*Data supplied*.
**********

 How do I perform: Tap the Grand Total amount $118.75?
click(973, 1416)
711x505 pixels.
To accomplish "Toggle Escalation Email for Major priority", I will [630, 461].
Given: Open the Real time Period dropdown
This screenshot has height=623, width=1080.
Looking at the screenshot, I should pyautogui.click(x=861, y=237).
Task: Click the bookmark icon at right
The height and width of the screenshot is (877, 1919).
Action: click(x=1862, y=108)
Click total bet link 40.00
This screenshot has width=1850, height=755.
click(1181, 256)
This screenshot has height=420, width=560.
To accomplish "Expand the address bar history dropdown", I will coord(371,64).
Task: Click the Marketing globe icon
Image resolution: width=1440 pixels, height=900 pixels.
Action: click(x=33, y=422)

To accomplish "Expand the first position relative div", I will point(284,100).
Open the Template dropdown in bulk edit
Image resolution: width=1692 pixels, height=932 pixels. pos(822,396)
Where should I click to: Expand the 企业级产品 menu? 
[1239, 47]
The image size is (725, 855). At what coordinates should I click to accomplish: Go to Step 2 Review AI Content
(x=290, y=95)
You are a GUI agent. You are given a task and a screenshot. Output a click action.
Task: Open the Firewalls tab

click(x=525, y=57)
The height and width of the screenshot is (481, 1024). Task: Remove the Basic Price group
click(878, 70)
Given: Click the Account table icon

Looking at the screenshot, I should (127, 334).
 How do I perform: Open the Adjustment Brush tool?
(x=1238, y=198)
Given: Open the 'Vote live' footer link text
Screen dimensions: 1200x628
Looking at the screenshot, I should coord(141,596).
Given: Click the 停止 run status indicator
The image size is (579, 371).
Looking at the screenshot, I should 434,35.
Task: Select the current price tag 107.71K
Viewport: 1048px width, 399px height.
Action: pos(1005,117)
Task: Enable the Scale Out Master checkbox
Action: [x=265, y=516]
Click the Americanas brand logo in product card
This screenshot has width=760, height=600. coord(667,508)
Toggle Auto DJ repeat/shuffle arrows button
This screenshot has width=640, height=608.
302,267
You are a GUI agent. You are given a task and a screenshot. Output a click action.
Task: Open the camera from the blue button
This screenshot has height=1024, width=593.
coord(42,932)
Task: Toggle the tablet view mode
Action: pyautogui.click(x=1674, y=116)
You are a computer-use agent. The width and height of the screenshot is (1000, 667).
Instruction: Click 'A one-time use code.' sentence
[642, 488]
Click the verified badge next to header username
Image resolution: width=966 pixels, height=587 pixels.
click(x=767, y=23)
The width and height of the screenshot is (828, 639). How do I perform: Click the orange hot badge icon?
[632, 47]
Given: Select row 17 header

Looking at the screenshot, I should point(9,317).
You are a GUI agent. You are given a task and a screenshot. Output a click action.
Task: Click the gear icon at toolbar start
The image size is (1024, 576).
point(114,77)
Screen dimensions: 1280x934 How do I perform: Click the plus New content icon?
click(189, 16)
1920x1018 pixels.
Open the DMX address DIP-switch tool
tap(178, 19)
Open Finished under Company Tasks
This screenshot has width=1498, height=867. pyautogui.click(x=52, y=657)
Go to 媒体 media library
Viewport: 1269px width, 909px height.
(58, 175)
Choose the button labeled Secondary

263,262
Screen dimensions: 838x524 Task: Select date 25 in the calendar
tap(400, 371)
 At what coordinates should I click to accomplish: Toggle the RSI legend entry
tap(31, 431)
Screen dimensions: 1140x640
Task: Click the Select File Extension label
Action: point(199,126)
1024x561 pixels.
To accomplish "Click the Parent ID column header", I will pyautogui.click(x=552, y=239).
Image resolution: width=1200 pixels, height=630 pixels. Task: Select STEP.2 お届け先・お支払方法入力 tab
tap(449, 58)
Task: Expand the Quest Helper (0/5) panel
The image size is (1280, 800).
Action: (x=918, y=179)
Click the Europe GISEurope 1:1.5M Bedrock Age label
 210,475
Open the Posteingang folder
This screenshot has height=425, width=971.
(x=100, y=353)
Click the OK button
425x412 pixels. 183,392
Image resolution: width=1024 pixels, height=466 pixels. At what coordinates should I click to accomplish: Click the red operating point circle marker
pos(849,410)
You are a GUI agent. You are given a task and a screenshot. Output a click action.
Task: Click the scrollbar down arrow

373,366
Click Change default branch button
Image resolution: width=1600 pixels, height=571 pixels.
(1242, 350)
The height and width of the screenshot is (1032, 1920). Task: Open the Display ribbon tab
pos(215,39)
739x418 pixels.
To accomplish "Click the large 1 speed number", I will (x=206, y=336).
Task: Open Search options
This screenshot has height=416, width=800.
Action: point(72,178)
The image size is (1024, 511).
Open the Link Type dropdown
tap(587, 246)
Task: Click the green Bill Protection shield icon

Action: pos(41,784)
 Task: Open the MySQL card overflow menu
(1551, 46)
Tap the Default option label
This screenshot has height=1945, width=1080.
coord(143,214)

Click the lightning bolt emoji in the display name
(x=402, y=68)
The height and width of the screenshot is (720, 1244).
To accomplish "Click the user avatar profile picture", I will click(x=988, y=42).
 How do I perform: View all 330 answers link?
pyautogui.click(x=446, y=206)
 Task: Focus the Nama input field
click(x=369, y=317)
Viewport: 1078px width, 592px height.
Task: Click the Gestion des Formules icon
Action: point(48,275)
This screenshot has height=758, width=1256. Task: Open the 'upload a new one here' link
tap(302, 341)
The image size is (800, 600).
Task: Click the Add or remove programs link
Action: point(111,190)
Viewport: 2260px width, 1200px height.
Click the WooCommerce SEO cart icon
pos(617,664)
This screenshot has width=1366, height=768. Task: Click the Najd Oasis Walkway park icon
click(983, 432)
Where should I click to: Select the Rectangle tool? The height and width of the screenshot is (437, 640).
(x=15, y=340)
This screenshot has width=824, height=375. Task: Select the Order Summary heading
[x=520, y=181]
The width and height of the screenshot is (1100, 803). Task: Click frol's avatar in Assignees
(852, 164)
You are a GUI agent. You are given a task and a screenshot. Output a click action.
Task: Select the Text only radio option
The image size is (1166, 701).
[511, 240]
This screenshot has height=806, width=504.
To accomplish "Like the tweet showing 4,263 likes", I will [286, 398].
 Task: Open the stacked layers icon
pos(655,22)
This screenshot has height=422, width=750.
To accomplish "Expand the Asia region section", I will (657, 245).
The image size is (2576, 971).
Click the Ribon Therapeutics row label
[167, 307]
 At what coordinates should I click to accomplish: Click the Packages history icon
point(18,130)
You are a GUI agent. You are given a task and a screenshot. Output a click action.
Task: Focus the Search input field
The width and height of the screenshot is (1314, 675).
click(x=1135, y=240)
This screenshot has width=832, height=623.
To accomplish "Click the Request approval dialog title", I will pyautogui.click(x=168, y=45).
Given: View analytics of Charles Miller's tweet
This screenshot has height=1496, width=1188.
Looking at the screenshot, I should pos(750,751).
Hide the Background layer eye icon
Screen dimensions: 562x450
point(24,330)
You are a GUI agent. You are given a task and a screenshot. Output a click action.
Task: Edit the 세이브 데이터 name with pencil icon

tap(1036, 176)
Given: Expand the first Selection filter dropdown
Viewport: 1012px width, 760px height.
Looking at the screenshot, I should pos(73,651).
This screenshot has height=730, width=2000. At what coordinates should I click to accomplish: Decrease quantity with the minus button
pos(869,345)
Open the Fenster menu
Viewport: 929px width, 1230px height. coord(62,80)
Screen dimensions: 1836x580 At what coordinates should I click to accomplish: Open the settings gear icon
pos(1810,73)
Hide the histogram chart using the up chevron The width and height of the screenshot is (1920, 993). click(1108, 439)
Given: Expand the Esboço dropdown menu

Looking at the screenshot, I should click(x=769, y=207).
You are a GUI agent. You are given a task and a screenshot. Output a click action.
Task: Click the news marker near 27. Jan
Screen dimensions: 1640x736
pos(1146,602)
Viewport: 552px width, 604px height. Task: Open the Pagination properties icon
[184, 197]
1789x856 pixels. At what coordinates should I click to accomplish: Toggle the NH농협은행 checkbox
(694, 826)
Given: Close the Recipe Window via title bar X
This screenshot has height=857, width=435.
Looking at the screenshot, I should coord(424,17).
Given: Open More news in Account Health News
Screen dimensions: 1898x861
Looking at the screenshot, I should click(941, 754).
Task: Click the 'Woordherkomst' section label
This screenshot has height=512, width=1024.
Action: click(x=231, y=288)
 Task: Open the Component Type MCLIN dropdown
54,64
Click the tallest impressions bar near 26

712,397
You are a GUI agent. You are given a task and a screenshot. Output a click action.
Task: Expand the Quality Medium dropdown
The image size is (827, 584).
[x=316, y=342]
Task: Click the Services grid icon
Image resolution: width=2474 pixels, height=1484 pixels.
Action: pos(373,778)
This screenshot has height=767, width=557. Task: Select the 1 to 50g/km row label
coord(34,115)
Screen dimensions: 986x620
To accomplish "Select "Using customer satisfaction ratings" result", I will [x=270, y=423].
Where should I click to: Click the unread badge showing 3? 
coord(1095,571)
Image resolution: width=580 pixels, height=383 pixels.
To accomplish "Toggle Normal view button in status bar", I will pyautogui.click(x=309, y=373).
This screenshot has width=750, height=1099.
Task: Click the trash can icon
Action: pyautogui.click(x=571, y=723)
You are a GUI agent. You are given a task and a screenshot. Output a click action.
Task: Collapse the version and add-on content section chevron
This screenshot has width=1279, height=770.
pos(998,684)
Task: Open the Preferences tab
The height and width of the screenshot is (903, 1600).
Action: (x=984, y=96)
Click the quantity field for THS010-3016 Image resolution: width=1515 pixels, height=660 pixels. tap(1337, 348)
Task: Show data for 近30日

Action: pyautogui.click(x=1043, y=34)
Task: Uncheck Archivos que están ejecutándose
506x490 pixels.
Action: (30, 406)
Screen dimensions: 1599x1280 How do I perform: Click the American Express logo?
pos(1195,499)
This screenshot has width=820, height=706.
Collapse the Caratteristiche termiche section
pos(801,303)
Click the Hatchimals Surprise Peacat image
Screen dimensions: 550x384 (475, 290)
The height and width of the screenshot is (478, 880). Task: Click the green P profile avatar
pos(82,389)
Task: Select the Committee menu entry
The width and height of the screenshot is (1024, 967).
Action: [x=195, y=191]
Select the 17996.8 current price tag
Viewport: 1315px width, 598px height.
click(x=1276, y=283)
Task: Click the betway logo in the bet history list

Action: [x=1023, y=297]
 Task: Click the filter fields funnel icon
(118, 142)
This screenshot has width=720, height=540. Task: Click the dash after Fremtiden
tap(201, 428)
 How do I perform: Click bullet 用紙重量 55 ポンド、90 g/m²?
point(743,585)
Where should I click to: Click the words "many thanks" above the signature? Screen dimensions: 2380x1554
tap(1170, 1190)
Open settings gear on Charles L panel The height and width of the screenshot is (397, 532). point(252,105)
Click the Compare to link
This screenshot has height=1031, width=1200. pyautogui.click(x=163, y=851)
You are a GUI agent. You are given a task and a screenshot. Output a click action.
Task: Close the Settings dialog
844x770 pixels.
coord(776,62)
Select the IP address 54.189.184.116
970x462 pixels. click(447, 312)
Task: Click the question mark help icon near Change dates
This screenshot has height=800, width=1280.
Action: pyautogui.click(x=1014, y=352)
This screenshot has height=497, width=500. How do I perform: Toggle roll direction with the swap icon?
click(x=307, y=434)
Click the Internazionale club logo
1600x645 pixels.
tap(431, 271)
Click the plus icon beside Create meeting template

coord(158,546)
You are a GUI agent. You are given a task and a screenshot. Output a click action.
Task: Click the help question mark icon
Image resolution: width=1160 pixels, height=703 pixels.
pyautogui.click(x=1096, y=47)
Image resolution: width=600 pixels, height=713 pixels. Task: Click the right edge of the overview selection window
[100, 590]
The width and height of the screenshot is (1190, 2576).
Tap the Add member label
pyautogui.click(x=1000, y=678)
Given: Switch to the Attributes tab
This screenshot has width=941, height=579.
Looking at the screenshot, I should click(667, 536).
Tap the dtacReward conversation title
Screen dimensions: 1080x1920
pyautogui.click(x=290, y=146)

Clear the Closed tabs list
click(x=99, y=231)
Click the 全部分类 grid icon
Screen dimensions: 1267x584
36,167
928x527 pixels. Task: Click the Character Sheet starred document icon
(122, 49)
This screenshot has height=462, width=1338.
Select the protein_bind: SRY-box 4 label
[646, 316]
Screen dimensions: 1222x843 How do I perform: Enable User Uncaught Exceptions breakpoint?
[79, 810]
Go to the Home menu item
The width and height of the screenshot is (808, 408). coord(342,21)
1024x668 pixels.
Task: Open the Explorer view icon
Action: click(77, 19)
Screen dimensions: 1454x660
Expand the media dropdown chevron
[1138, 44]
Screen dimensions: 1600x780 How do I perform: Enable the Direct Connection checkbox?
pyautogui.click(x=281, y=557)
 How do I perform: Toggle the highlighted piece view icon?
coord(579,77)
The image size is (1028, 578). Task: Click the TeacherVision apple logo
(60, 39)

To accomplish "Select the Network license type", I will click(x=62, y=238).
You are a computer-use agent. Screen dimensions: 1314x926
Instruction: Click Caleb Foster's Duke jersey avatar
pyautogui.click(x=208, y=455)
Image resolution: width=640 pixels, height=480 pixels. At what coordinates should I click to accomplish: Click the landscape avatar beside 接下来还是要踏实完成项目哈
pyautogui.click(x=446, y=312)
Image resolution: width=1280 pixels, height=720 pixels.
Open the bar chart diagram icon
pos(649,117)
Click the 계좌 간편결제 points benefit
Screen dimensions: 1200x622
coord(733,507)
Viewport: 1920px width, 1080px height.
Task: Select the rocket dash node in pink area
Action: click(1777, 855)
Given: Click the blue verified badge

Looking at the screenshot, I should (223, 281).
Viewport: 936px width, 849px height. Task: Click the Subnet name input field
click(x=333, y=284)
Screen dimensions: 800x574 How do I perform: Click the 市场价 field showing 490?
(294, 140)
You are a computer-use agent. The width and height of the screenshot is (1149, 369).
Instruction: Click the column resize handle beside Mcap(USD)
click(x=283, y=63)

**********

*What this task involves*. Among the lines of the data above, find those with the word "grid" and show them.

*Your response*.
Task: Click the Services grid icon
Click the 全部分类 grid icon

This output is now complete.